*** Source extract ***

Highly efficient measurement of optical quadrature squeezing using a spatial light modulator controlled by machine learning

Jorge Amari; Junnosuke Takai; Takuya Hirano

doi:10.1364/OPTCON.484295

1. Introduction

Squeezed light is an essential resource for quantum information processing (QIP). For example, quantum computational advantage with a photonic processor was recently reported by Madsen et al. [1]. They used squeezed light from a pulsed optical parametric oscillator (OPO) to perform Gaussian boson sampling (GBS) using time-multiplexed and photon-number resolving architecture. Moreover, squeezed light is essential to realize measurement-based quantum computation (MBQC) [2,3]. A two-dimensional cluster state capable of 5,000 operational steps in 5-input mode and an ancillary state with Wigner negativity for measurement have been reported [4,5]. Squeezed light is also important for quantum sensing, such as quantum-enhanced stimulated Raman scattering microscopy [6], and for the test of basic quantum phenomena, such as the demonstration of the Einstein–Podolsky–Rosen paradox [7]. High squeezing is desired in many cases, e.g., squeezing of 4.5 dB is required to generate the two-dimensional cluster state [4].

There are three main methods to enhance the second-order nonlinear optical effect. The first is using an optical cavity to obtain an effectively long interaction length. The highest squeezing of 15.3 dB was realized using an optical cavity in 2016 [8]. However, the bandwidth becomes narrower as the enhancement becomes larger. Furthermore, a complex locking system is needed. The second method uses pulsed light to obtain high peak power. Since each pulse can be regarded as a single mode, we can naturally perform time-domain information processing. Using a light source with a higher repetition rate [9,10], it is possible to realize a faster quantum processor. The third method is using an optical waveguide to realize tight spatial confinement of light. By using an optical waveguide, it is possible to avoid gain-induced diffraction (GID) [11,12], and compact quantum devices can be realized through photonic integration technologies [13].

By combining the optical waveguide method with pulsed light, we should, in principle, be able to generate high-level and broadband-squeezed light with compactness and stability. In practice, the highest pulsed squeezing achieved using a waveguide is 5.0 dB [14], which is smaller than the 5.8 dB realized using a KTP bulk crystal in 1994 [15]. The obtained pulsed squeezing level of 5.0 dB was limited by the relatively small effective detection efficiency. To obtain high detection efficiency, it is necessary to improve the temporal and spatial mode matching between the squeezed light and the local oscillator (LO) in homodyne detection. It was shown that temporal mode matching could be improved to unity using temporally shaped LO pulses whose pulse width was shortened by parametric amplification pumped by pulsed light, but the spatial mode matching efficiency remains low (estimated to be 0.84) [14].

***

**Activity 1:**
Answer these about the squeezed-light introduction, one line each:
(a) What level of squeezing is required to generate the two-dimensional cluster state?
(b) What is the highest squeezing realized using an optical cavity, and in what year?
(c) What is the estimated spatial mode matching efficiency?
**Activity 2:**
Summarize the squeezed-light introduction in two sentences.

*** Given entries ***

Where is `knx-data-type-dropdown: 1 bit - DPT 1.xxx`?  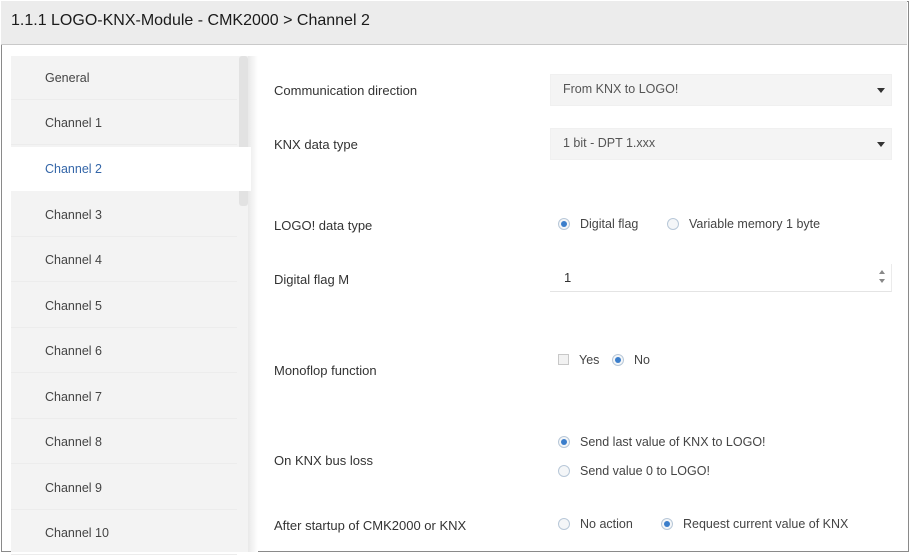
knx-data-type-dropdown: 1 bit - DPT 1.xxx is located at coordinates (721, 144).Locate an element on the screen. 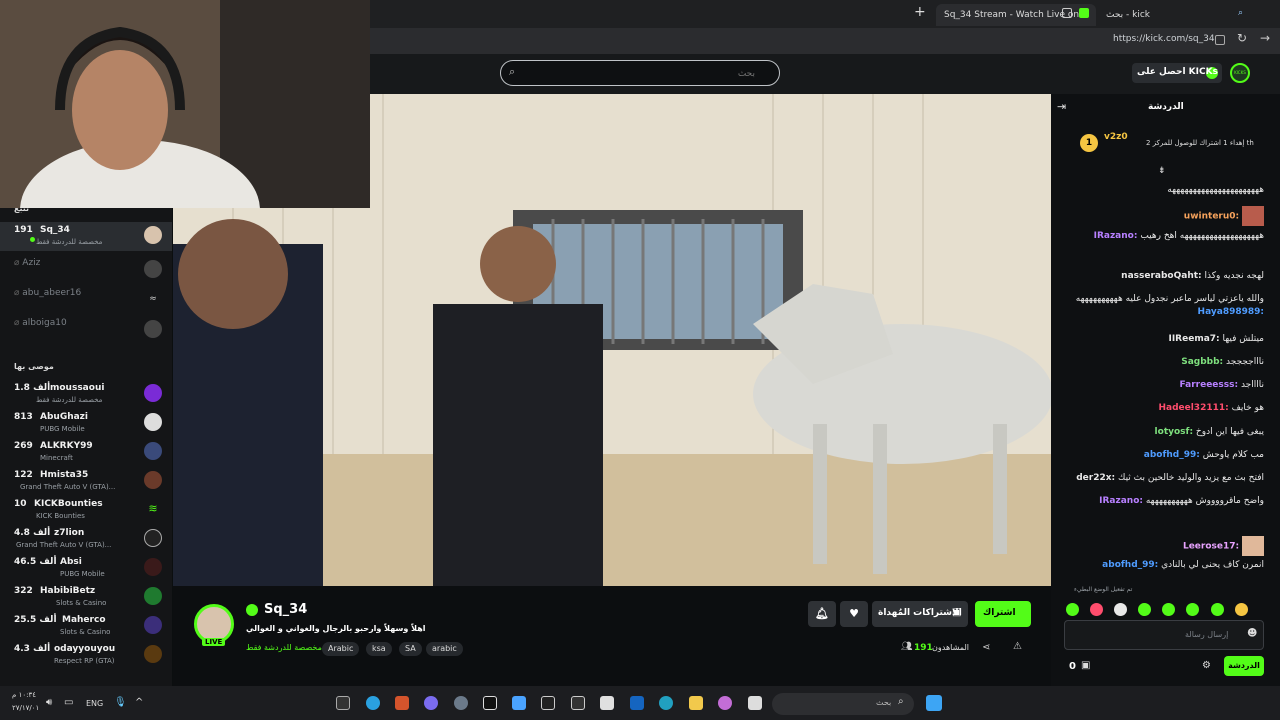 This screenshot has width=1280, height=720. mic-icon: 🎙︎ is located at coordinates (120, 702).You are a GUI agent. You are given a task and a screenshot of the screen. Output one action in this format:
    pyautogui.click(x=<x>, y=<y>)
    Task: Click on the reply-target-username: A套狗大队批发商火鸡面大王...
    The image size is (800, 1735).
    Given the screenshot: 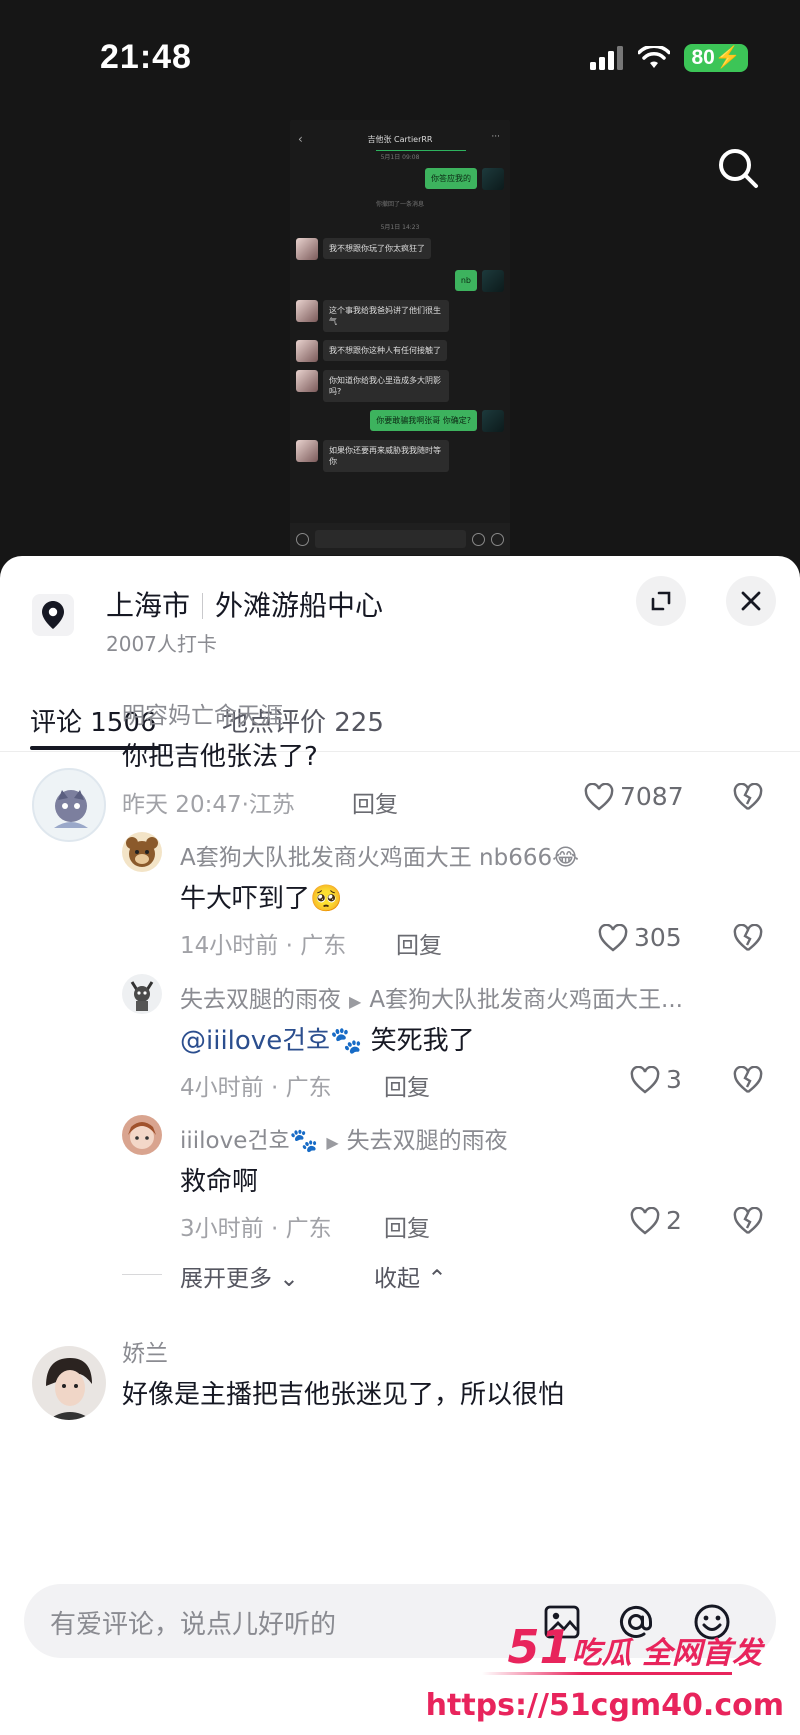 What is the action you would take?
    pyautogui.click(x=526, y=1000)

***

**Exercise solution 1:**
(a) 4.5 dB
(b) 15.3 dB, in 2016
(c) 0.84

**Exercise solution 2:**
Squeezed light is an essential resource for quantum information processing, sensing and tests of basic quantum phenomena, and the second-order nonlinear optical effect can be enhanced with an optical cavity, pulsed light or an optical waveguide. Combining a waveguide with pulsed light should, in principle, give high-level broadband squeezing, but the highest such result, 5.0 dB, was limited by low effective detection efficiency because the spatial mode matching with the local oscillator remains low.